Test Kitchen tips: Making meringue
Essentially a combination of egg whites and sugar whipped to frothy peaks, meringue is a simple but key player in a variety of baking and pastry recipes.
Use it as a topping, gracing lemon or key lime pies, or maybe spread it over a cake as a classic seven-minute frosting. It can be used as a leavener, added to cake batters (angel food, chiffon and other sponge cakes) to lighten the crumb, give lift to souffles, or used to lighten custard and cream fillings. Bake it as a dessert element (a vacherin or hard meringue container) or use it as the base for macaron cookies. The options are almost endless.
To make the most of your meringue, follow a few basic tips:
- Use room temperature egg whites. Room temperature egg whites will give greater volume than cold whites just out of the refrigerator.
- Whip the whites using a clean bowl and beater. Dirt and oils will prevent the whites from properly foaming as they are beaten.

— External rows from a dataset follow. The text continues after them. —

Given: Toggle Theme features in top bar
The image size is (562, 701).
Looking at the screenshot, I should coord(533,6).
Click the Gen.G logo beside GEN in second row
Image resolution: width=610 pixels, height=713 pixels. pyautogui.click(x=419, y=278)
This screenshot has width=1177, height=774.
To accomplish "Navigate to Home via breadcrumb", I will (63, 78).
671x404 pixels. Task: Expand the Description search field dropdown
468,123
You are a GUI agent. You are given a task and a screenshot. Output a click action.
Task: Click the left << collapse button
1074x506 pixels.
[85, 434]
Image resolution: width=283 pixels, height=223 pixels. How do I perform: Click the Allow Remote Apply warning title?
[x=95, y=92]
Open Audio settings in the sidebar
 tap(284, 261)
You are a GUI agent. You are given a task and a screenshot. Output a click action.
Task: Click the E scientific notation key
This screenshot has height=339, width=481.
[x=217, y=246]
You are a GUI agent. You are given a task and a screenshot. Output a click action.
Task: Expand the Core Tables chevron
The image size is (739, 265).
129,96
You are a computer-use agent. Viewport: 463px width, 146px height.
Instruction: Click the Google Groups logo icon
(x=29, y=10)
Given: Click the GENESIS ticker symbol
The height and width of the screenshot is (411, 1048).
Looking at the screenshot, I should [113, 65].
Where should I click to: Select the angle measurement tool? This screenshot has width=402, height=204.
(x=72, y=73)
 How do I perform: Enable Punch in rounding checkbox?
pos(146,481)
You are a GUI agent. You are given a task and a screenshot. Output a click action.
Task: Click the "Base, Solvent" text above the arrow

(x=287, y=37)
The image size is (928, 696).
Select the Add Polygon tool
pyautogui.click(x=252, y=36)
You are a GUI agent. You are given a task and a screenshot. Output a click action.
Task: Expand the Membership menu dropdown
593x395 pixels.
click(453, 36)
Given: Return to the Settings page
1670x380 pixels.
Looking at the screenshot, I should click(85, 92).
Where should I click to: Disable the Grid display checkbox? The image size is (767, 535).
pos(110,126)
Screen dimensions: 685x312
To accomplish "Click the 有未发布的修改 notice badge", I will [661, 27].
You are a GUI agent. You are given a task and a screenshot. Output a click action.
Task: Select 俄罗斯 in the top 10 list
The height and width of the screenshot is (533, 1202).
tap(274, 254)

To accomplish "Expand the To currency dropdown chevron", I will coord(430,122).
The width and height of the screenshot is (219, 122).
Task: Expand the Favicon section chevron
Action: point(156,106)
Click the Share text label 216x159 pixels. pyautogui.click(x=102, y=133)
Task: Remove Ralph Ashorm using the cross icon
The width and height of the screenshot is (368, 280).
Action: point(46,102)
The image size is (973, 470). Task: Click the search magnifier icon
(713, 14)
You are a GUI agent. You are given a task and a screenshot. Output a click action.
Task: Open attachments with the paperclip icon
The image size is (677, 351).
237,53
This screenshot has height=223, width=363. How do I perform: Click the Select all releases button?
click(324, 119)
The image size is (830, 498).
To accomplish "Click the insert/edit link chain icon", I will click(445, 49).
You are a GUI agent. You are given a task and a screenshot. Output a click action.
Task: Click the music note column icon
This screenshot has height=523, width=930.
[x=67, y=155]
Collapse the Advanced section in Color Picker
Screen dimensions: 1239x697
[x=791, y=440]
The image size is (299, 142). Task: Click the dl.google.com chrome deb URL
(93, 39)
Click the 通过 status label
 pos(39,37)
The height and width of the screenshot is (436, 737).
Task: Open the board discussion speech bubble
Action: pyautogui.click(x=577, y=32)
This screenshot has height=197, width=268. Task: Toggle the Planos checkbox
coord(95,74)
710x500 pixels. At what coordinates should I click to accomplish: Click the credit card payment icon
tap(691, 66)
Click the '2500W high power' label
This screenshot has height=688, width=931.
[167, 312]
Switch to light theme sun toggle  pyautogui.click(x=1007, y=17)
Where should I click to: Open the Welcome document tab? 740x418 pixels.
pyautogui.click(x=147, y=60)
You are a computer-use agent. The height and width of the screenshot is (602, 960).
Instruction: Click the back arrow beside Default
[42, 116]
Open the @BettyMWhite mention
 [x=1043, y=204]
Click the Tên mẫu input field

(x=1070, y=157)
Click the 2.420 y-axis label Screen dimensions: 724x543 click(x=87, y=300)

- Sometimes acids (lemon juice, cream of tartar) are added to the whites. Acids help the whites to foam and make them stable.
- Beat the whites over low speed to strengthen the structure of the bubbles as they form, then slowly "rain" in the sugar with the mixer going, a tablespoon or so at a time. If incorporating cooked sugar, with the mixer running, slowly pour the sugar off to the side away from the beater to keep it from hitting the beater and splashing on the sides of the bowl. (Sugar hitting the sides of the bowl can cool and harden quickly; if this happens, don't try to incorporate it into the meringue -- it won't incorporate, and will only make the meringue lumpy.)
- Keep beating (you can slowly increase the speed of the mixer), just until the whites come to the correct volume, whether soft (peaks fall over when beater is lifted), medium (peaks droop slightly) or stiff (shown at top -- peaks stay firm) peaks.
- Be careful not to overbeat the eggs. Check the eggs periodically as they thicken; if the eggs overbeat (they will look crumbly), their delicate structure will break down. The meringue should look smooth, shiny and moist; overbeaten meringues cannot be fixed.